# John Deere 1050 Clutch Replacement



## Dan England (Aug 26, 2018)

Just replaced entire clutch assembly, throw out bearing, oil seal behind my refurbished fly wheel (but not that bearing). Had a hard time pulling it back together! Main 2 stage shaft when it got aligned would slide out when i pushed it together. After about 3 hrs of trying, it did get back together. Is it possible to bolt it back together, with the gear not in the right place? I decided to jack up back rear tire and see if the clutch and gears would function properly before putting oil and hydraulic fluids back in (no starter or power hooked up). This experiment resulted with the big rear tire locked and not turning in either of the high or low range gears and in any of the 4 forward gears or in reverse. When I shift the range gear to neutral. The rear tire spends great!

Do I really need to break the tractor in two again? Clutch foot pressure feels great.

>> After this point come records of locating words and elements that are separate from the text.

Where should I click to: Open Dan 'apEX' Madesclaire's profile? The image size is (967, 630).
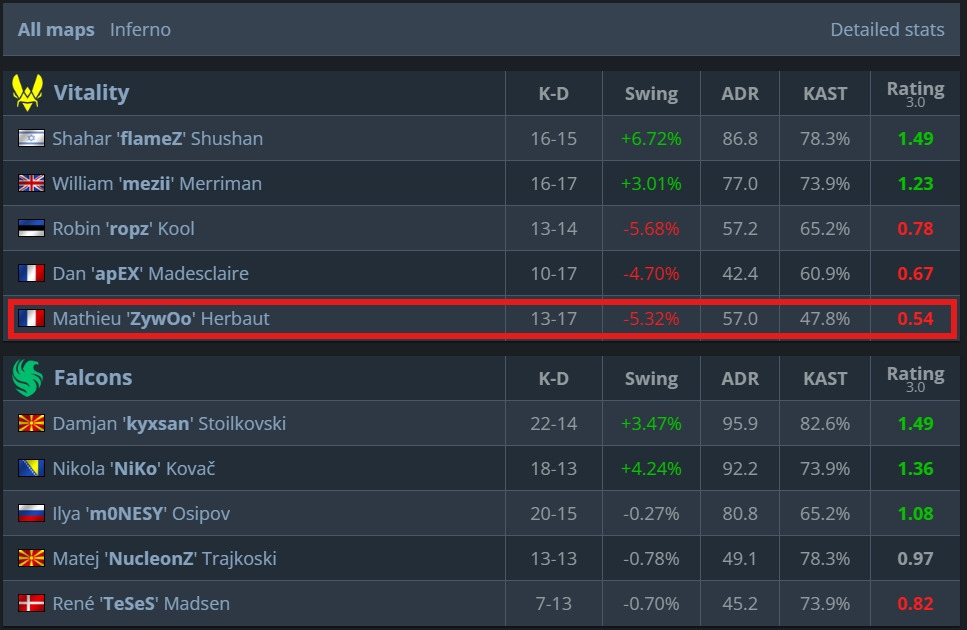pyautogui.click(x=150, y=274)
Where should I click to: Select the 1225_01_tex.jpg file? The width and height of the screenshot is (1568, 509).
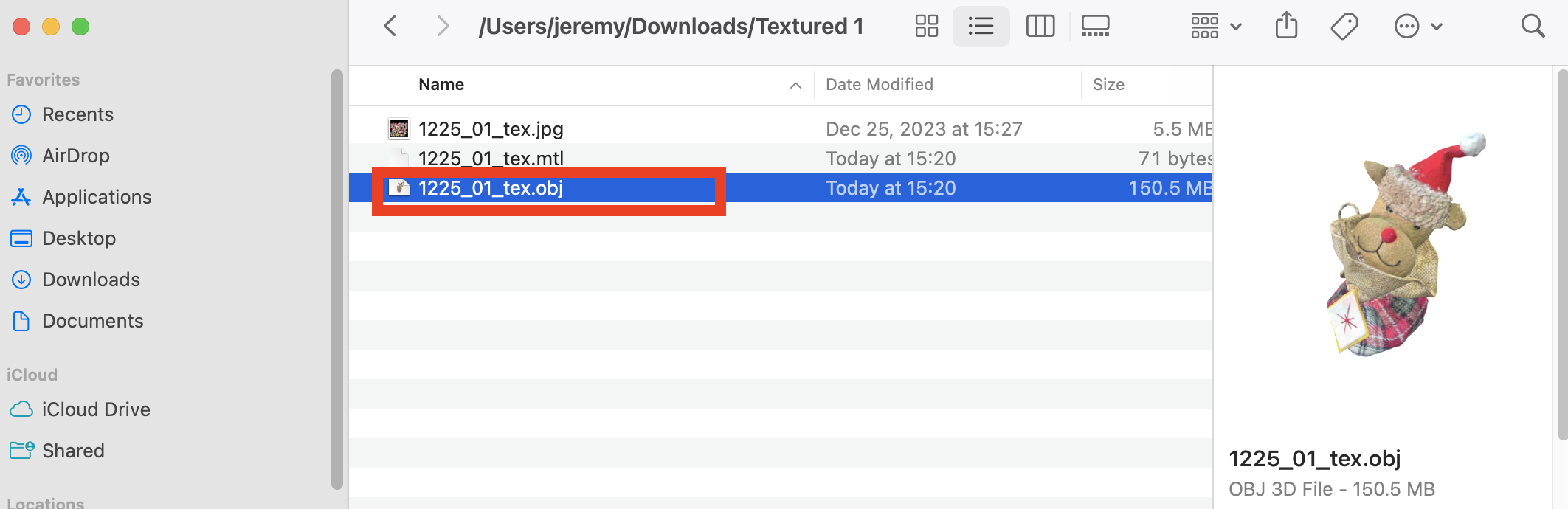coord(491,129)
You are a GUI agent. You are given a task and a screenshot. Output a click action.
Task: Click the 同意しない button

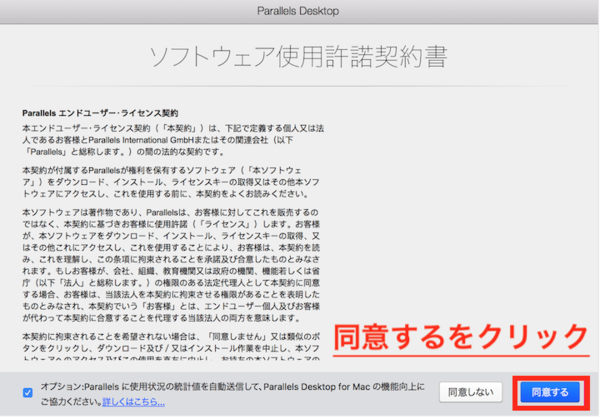tap(473, 392)
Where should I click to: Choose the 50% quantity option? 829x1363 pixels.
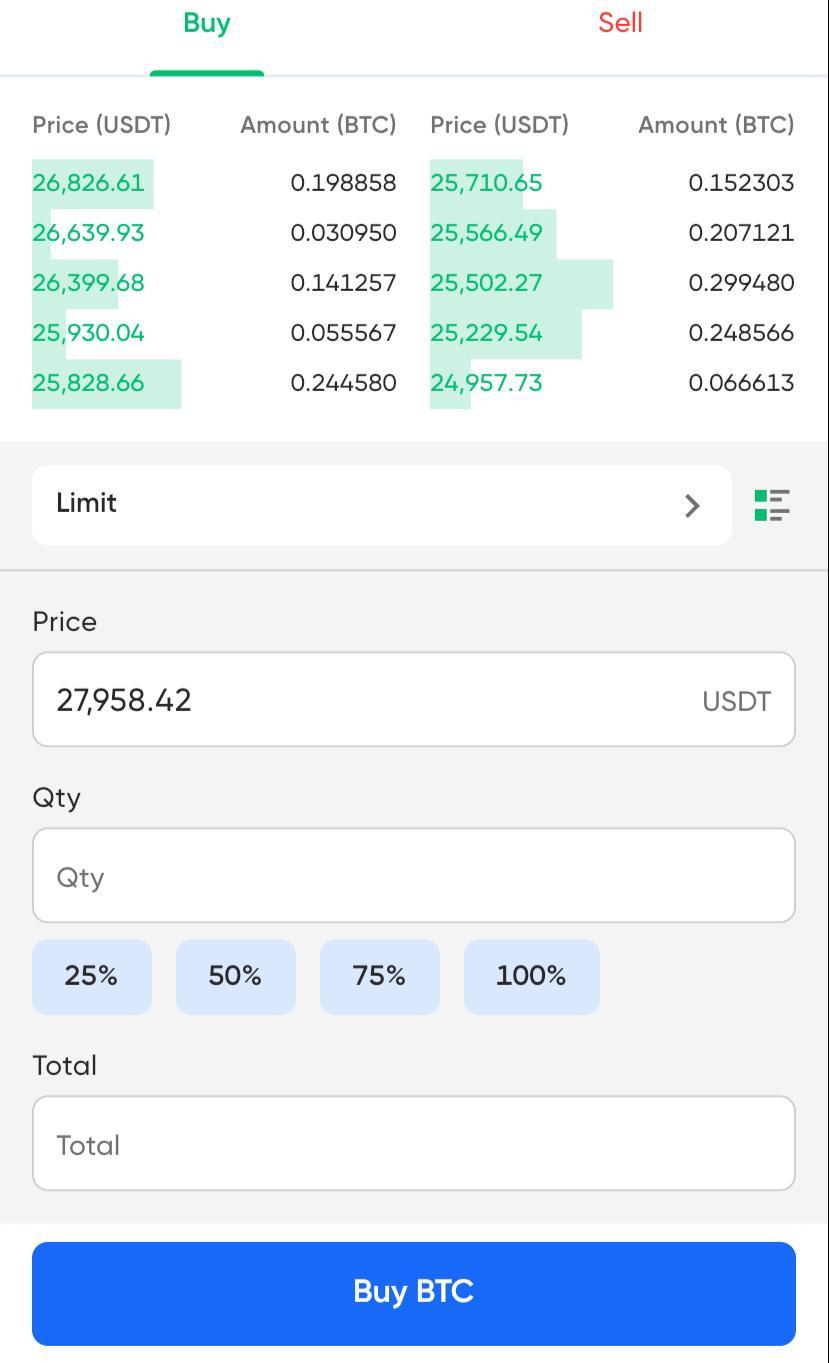coord(235,976)
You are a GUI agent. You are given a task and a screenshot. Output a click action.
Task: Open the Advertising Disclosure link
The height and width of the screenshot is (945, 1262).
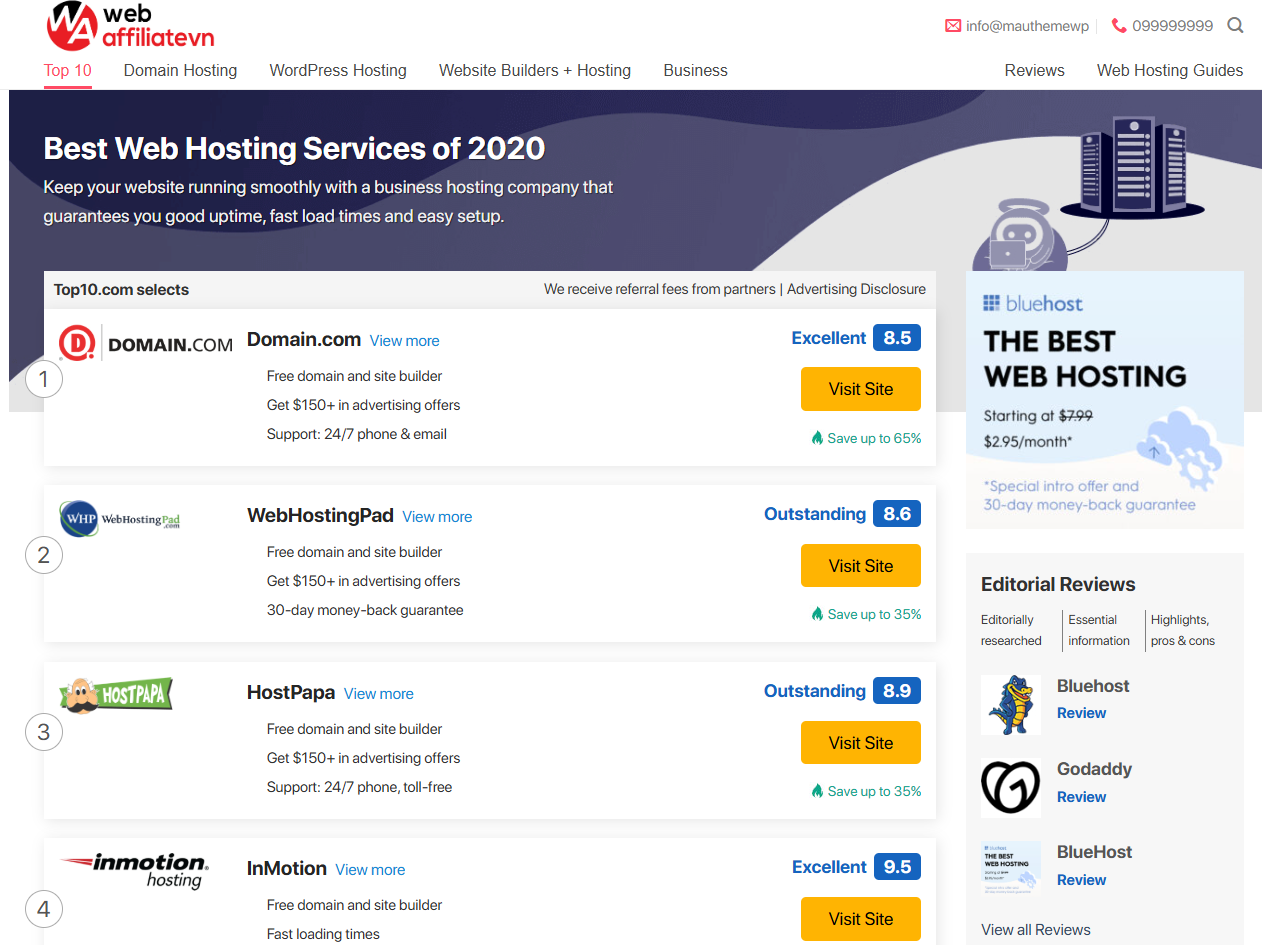pos(856,289)
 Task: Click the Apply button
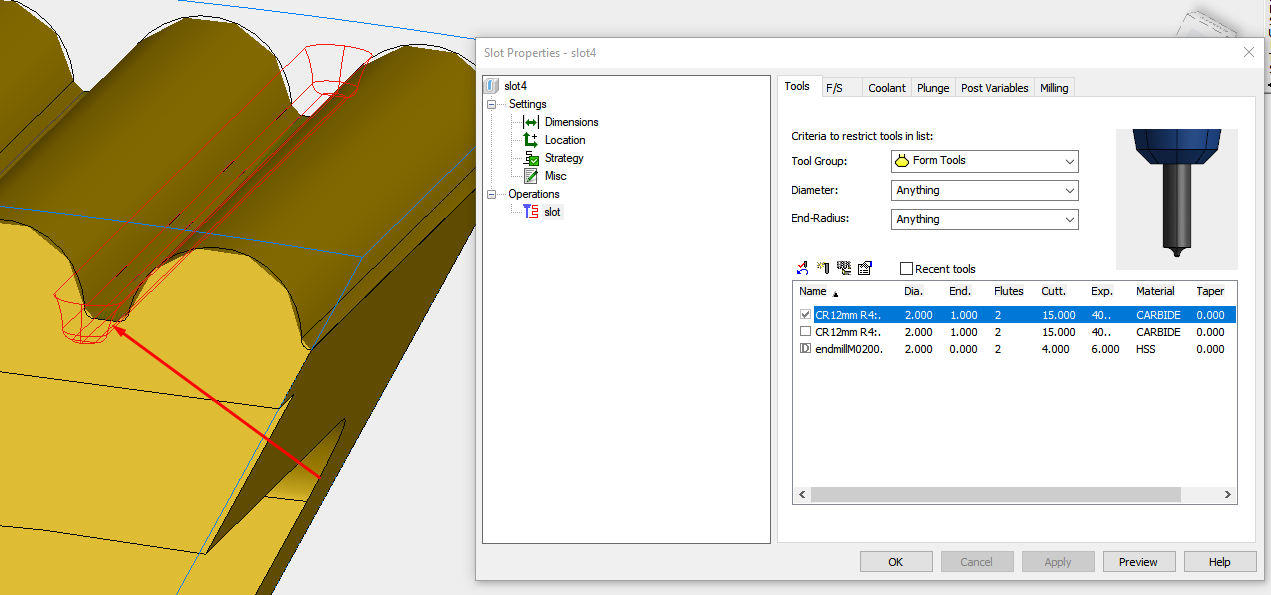pyautogui.click(x=1058, y=561)
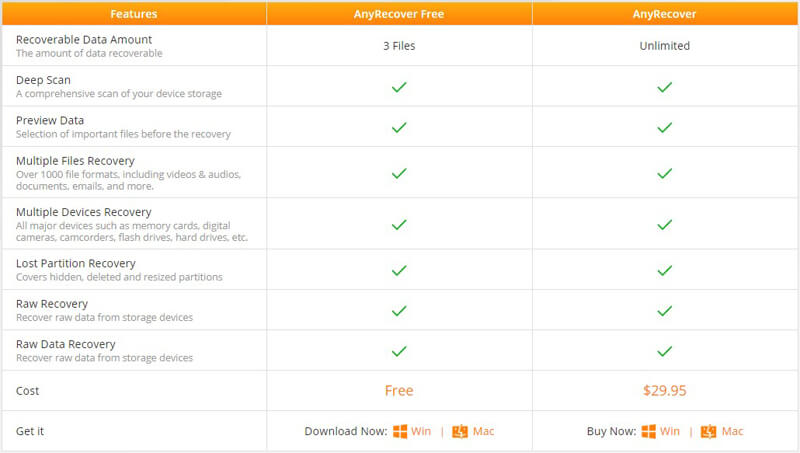Screen dimensions: 800x453
Task: Click Multiple Devices Recovery checkmark in AnyRecover column
Action: (x=664, y=224)
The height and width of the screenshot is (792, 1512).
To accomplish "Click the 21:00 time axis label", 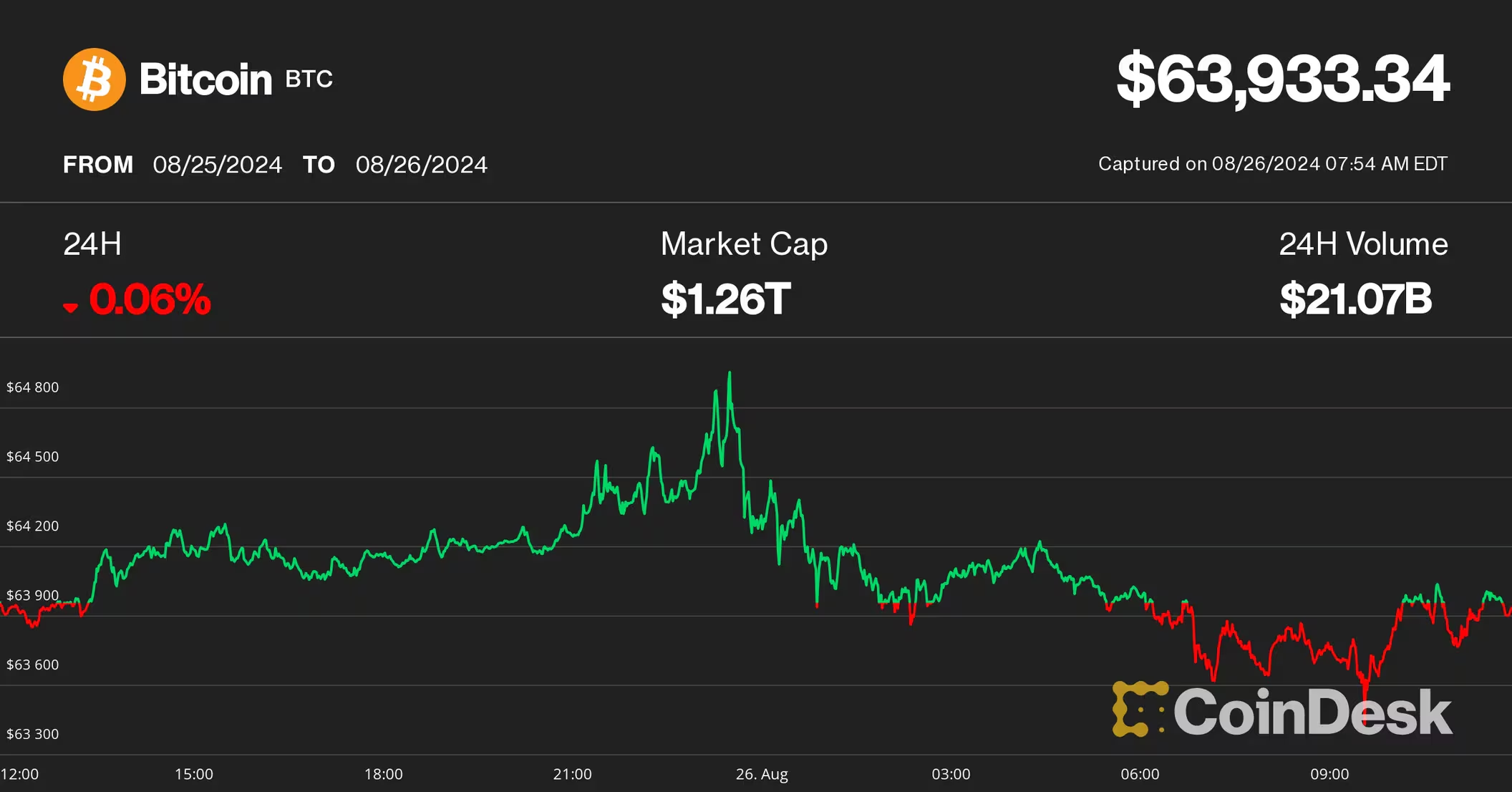I will tap(572, 774).
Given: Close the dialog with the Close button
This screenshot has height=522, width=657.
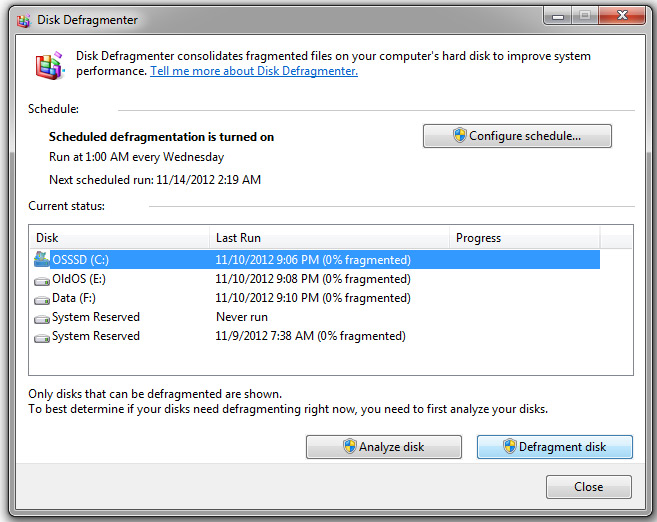Looking at the screenshot, I should (588, 486).
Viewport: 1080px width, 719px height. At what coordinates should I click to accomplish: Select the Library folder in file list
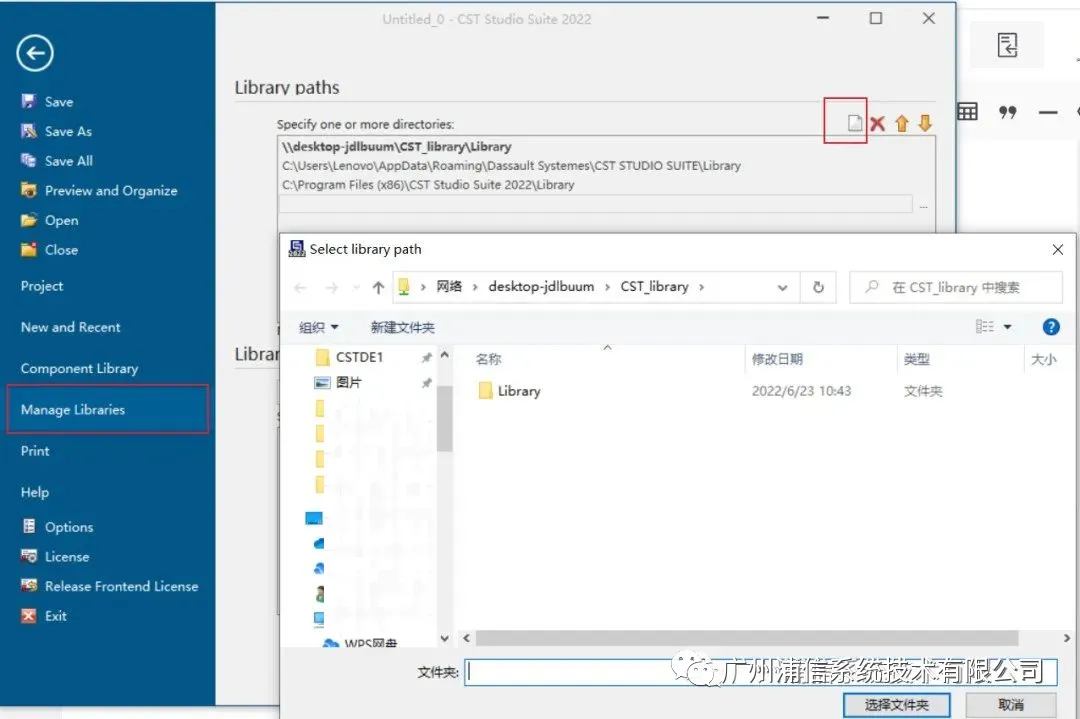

Are there some electrical safety switches causing this range selector from allowing the rear tire to Turn?


----------



## RC Wells (Dec 26, 2008)

I thought I answered this, but here goes again. The Yanmar tractor *that is the JD 1050* requires the release stack to be properly positioned with all the components in the proper order of assembly, and the release linkage properly positioned. It is also common the clutch plates, one or both, get installed backwards resulting in a failure to release.
Start with verifying your linkage, and eliminating the possible glitches. Also be absolutely certain the clutch is fully depressed when you spin the tire by hand.


----------



## jd110 (Nov 23, 2015)

If you had to bolt the tractor back together chances are good that something was not aligned properly. Tractor should roll back together easily when things are assembled properly and splines are aligned. Chances are you bent the clutch disk. or something more serious if you had to draw it together with the bolts.


----------